Did you know that in addition to the 10 commandments there are an additional 5 “Commandments of the Church”. But there used to be more, or less.

https://en.wikipedia.org/wiki/Commandments_of_the_Church

Read about the history of the “Commandments of the Church” and write a short post emphasizing your understanding of the current commandments, make mention of any other details in the article you find relevant.

Bonus: see if you can find a source online that specifically lists the holy days of obligation in the Canadian Catholic Church. In Canada, only two holy days of obligation sometimes do not fall on a Sunday. What days are these?

2018 Synod of Bishops on Young People, Faith, and Vocational Discernment

Bishop Dowd of Montreal wrote the following while participating in the Synod of Bishops on Young People, Faith and Vocational Discernment in Rome in October 2018:

The 4 basic questions I believe constitute the corners and edges that anchor the puzzle. These questions are:

  • Who is God?
  • If God is good, why is there evil in he world?
  • If God is good but there is evil in the world, what has God done about it?
  • If God is good but there is evil in the world and God is doing something about it, how can we be part of it?

It is my conviction that these questions haunt the heart of every person, religious or not, and that the Christian faith can give a complete answer to those questions. God is love, the tragedy of sin, the drama and beauty of salvation history, and the call to vocation.

Also in his paper he mentions his support for Bishop Barron from California. Bishop Barron said the following in his “intervention” to Pope Francis:

What would a new apologetics look like? First, it would arise from the questions that young people spontaneously ask. It would not be imposed from above but would rather emerge organically from below, a response to the yearning of the mind and the heart.

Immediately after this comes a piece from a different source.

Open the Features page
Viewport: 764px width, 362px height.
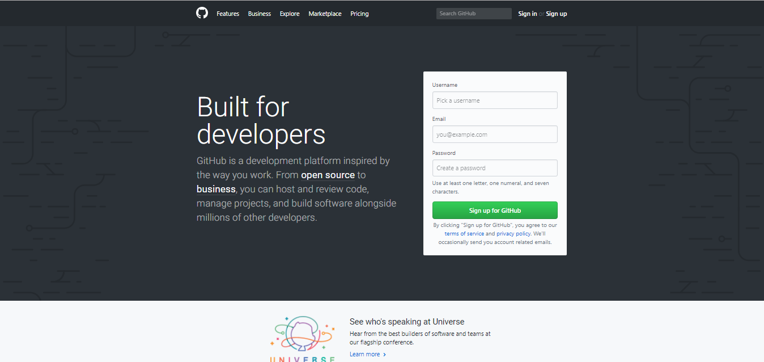[x=227, y=14]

Here it would take a cue from the method of St. Thomas Aquinas. The austere texts of the great theological master in point of fact emerged from the lively give-and-take of the quaestiones disputatae that stood at the heart of the educational process in the medieval university. Thomas was deeply interested in what young people were really asking. So should we.

Have a closer look at Bishop Barron’s “A New Apologetics” and Bishop Dowd’s “Putting together the puzzle of faith.” What discussion points, ideas, or questions do you find agreeable?

But I Don’t Teach Religion

Judith Dunlap, When You Teach in a Catholic School(2004) writes,

“Whether you teach science or math, music or gym, you are responsible for supporting the religion teacher by helping shape the faith and value system of the young people in your classes. Religion isn’t just about learning the facts of history and how to read a bible, it’s about growing in relationship with Jesus and that job belongs to everyone.”

1 Cor 12:12-14

One Body with Many Members

For just as the body is one and has many members, and all the members of the body, though many, are one body, so it is with Christ. For in the one Spirit we were all baptized into one body—Jews or Greeks, slaves or free—and we were all made to drink of one Spirit.

Indeed, the body does not consist of one member but of many.

Reflection:
Think of someone in your past that has passed on the faith to you. Ask God to bless them for the goodness they have done by being a witness to the love of Christ and bringing you closer in relationship with him.

Tradition

The fundamental source of human knowledge is encounter with the world and its history through experience. The guiding intent for the curriculum is to educate people to become fully alive and free human beings. In a Catholic context this source and this guiding intent both point to the experience of the community, an experience where Jesus Christ is encountered and the values of the Reign of God direct human action and being. Simply put, we learn through life.

Catholic education brings a focus to learning to discover, evaluate, interpret the human experience, which is always in transition, in ways that enhance and deepen appreciation for the gift of creation and provide insight into how learning can lead to fullness and freedom for all people.

Strategies to develop a respect for the life-giving dimensions of tradition:

  • Provide access to the tradition of human culture–works of art, literature, etc.–as a way of engaging learners in conversation with the past
  • Invite learners to bring the symbols and artifacts of tradition into their own lives with a questioning and interpreting attitude
  • Invite learners to come to know for themselves the wisdom, knowledge, or beauty, of the tradition
  • Allow for the occasion for moral discourse and provide access to models of responding to the moral questions raised by the study of the past
  • Invite learners into a critical assessment of experience so they may discern what is life-giving and life-enhancing
  • Celebrate the hope that comes with recognizing God’s continuing action in the life of the community

How can tradition be life-giving in Catholic education?

Jewish Names

Jewish history and culture have affected many aspects of Western civilization: it literature, its art, its philosophy. One small measure of this is the use of traditionally Jewish names. Abraham Lincoln was named for a Jewish patriarch. So was Noah Webster. Many people today have traditionally Jewish names, such as Adam, Luke, Joshua, Rachel, Sarah, Deborah, Naomi, and Nathan.

List as many well-known people as you can who carry Jewish names.